**WORK INSTRUCTIONS:**
A. Translate this sentence from the passage about food stamps into Spanish: "I don't ask for help easily."
B. Extend the passage about food stamps and tight grocery budgets, picking up after its final sentence.

**SELECTED TEXT:**
_ _ _ _ _
That line? It's so far down, you could trip over it.
But that's the way it is. Those are the rules. That's what the state says. That's what we go by. And when I see the amounts my families get in food stamps, I wonder how on earth they're managing. I know what I spend at the grocery store for just Ryan and me. I don't buy much junk and I rarely buy meat, but I spend a lot more than a family of four gets in food stamps. And we eat out sometimes, too. I see these people barely scraping by, wanting to do better, stuck where they are for various reasons, unable to really and truly get a leg up, and my heart breaks for them.
I've been pretty broke a few times in my life... and I've spent many, many other times just living paycheck to paycheck. But I've never considered myself truly poor. I've never been eligible for any sort of assistance (at least I don't think I have) and, honestly, I wouldn't have sought it out if I had, as that's how I was raised. I don't ask for help easily. At. All. I've worked with grocery budgets so tight they squeaked, but there was always money for food... not fun food, but sustaining, reasonably healthy food -- for me, for my daughter, and even for my dog.
_ _ _ _ _
**COLLECTED DATA:**
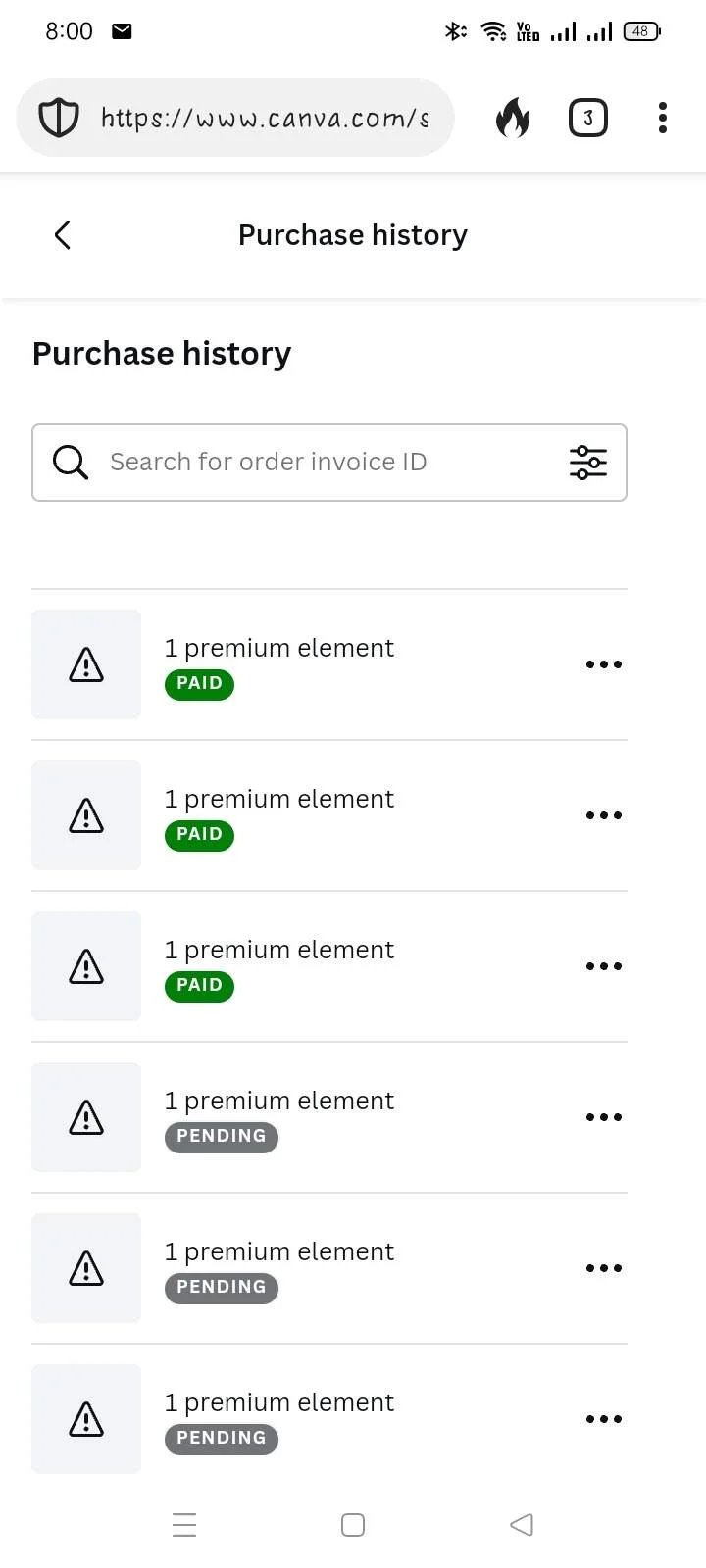Open the search filter sliders icon
The height and width of the screenshot is (1568, 706).
pos(588,462)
_ _ _ _ _
**SET OF ANSWERS:**
A. No pido ayuda fácilmente.

B.
And I've always been grateful for that. And since starting this job, I am even more grateful.
So when my wonderful bloggy-turned-FB-turned-real life friend, Ronda, decided to do this Living Below the Line challenge, I was intrigued.
The organization that came up with the challenge is called The Global Poverty Project. You can read about them and the challenge right here.
In a nutshell, they determined that 1.2 billion people in the world today live in extreme poverty, with less than $1.50 (US) to feed themselves per day. So they challenged us to do just that -- to live for 5 days, spending only $1.50 per day (per person in your household) on food and drink. That's $.50 per meal. That's $7.50 for the whole 5 days.
I spent more than that on lunch today.
I'm going to do it. I'm not going to include Ryan in it, as she's swimming and there is no way I can feed her enough calories to keep her healthy and energized for $.50 per meal. Plus, she looked terrified when I told her about it. No wonder. It's kind of scary. I've spent the last couple of days popping in and out of stores, pricing various items, to see what I can get for $7.50.
I'm going to try to keep it as healthy as possible but I can tell you that it won't be easy. Healthy food is not cheap. Even cheap healthy food is not cheap. My goal is to stay as full as possible. I expect there will be a fair amount of rice and beans on the menu.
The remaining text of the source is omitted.